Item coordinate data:

:::

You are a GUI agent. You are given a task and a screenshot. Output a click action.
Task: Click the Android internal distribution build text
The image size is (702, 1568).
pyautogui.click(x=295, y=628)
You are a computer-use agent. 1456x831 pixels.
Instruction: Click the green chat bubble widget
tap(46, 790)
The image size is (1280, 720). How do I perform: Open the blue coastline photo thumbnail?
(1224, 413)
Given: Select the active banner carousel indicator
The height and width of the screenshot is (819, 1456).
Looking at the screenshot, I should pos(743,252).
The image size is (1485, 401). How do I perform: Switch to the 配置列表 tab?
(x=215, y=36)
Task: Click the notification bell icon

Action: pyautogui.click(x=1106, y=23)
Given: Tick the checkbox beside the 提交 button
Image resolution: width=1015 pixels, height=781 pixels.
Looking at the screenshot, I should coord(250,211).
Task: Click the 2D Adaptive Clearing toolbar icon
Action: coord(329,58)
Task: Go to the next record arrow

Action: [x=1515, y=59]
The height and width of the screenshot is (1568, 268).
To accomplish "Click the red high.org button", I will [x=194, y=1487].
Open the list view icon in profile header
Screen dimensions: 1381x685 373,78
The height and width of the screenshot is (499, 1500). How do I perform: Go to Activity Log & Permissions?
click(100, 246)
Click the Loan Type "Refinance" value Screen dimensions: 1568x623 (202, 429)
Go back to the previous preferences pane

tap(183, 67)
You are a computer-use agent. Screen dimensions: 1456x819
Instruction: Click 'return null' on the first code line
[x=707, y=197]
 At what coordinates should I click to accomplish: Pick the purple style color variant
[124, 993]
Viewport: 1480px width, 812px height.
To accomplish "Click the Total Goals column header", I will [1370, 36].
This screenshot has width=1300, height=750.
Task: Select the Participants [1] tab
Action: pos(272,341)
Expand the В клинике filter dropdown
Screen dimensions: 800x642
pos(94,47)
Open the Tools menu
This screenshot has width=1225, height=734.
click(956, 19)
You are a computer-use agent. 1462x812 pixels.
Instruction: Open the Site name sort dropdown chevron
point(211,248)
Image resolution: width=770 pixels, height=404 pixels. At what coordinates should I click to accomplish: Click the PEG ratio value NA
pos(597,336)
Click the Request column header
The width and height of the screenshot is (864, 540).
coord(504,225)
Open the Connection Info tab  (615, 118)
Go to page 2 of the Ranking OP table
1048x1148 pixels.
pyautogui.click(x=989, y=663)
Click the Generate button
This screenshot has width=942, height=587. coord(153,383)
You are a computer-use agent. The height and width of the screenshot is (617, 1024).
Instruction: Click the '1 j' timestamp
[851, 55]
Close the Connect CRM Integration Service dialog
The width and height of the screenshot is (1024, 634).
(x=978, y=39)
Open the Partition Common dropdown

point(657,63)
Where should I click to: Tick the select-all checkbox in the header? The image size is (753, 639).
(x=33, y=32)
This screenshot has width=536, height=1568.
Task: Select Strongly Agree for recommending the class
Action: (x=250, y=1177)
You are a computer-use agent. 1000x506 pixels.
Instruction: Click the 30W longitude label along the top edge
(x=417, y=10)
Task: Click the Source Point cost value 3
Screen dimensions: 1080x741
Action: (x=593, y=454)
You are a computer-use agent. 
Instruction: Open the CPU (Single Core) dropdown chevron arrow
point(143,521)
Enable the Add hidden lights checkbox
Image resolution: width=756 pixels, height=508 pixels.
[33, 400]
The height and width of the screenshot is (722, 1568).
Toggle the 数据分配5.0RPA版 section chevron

:::

→ **What you have to do**
In the entries above, change every instance of "computer-use agent" to "desktop automation agent" and leave all other text as it is.

→ **Solution to the exercise**
You are a GUI agent. You are given a task and a screenshot. Output a click action.
Task: Click the Android internal distribution build text
The image size is (702, 1568).
pyautogui.click(x=295, y=628)
You are a desktop automation agent. 1456x831 pixels.
Instruction: Click the green chat bubble widget
tap(46, 790)
The image size is (1280, 720). How do I perform: Open the blue coastline photo thumbnail?
(1224, 413)
Given: Select the active banner carousel indicator
The height and width of the screenshot is (819, 1456).
Looking at the screenshot, I should pos(743,252).
The image size is (1485, 401). How do I perform: Switch to the 配置列表 tab?
(x=215, y=36)
Task: Click the notification bell icon

Action: pyautogui.click(x=1106, y=23)
Given: Tick the checkbox beside the 提交 button
Image resolution: width=1015 pixels, height=781 pixels.
Looking at the screenshot, I should coord(250,211).
Task: Click the 2D Adaptive Clearing toolbar icon
Action: coord(329,58)
Task: Go to the next record arrow

Action: [x=1515, y=59]
The height and width of the screenshot is (1568, 268).
To accomplish "Click the red high.org button", I will [x=194, y=1487].
Open the list view icon in profile header
Screen dimensions: 1381x685 373,78
The height and width of the screenshot is (499, 1500). How do I perform: Go to Activity Log & Permissions?
click(100, 246)
Click the Loan Type "Refinance" value Screen dimensions: 1568x623 (202, 429)
Go back to the previous preferences pane

tap(183, 67)
You are a desktop automation agent. Screen dimensions: 1456x819
Instruction: Click 'return null' on the first code line
[x=707, y=197]
 At what coordinates should I click to accomplish: Pick the purple style color variant
[124, 993]
Viewport: 1480px width, 812px height.
To accomplish "Click the Total Goals column header", I will [1370, 36].
This screenshot has width=1300, height=750.
Task: Select the Participants [1] tab
Action: pos(272,341)
Expand the В клинике filter dropdown
Screen dimensions: 800x642
pos(94,47)
Open the Tools menu
This screenshot has width=1225, height=734.
click(956, 19)
You are a desktop automation agent. 1462x812 pixels.
Instruction: Open the Site name sort dropdown chevron
point(211,248)
Image resolution: width=770 pixels, height=404 pixels. At what coordinates should I click to accomplish: Click the PEG ratio value NA
pos(597,336)
Click the Request column header
The width and height of the screenshot is (864, 540).
coord(504,225)
Open the Connection Info tab  (615, 118)
Go to page 2 of the Ranking OP table
1048x1148 pixels.
pyautogui.click(x=989, y=663)
Click the Generate button
This screenshot has width=942, height=587. coord(153,383)
You are a desktop automation agent. The height and width of the screenshot is (617, 1024).
Instruction: Click the '1 j' timestamp
[851, 55]
Close the Connect CRM Integration Service dialog
The width and height of the screenshot is (1024, 634).
(x=978, y=39)
Open the Partition Common dropdown

point(657,63)
Where should I click to: Tick the select-all checkbox in the header? The image size is (753, 639).
(x=33, y=32)
This screenshot has width=536, height=1568.
Task: Select Strongly Agree for recommending the class
Action: (x=250, y=1177)
You are a desktop automation agent. 1000x506 pixels.
Instruction: Click the 30W longitude label along the top edge
(x=417, y=10)
Task: Click the Source Point cost value 3
Screen dimensions: 1080x741
Action: (x=593, y=454)
You are a desktop automation agent. 
Instruction: Open the CPU (Single Core) dropdown chevron arrow
point(143,521)
Enable the Add hidden lights checkbox
Image resolution: width=756 pixels, height=508 pixels.
[33, 400]
The height and width of the screenshot is (722, 1568).
Toggle the 数据分配5.0RPA版 section chevron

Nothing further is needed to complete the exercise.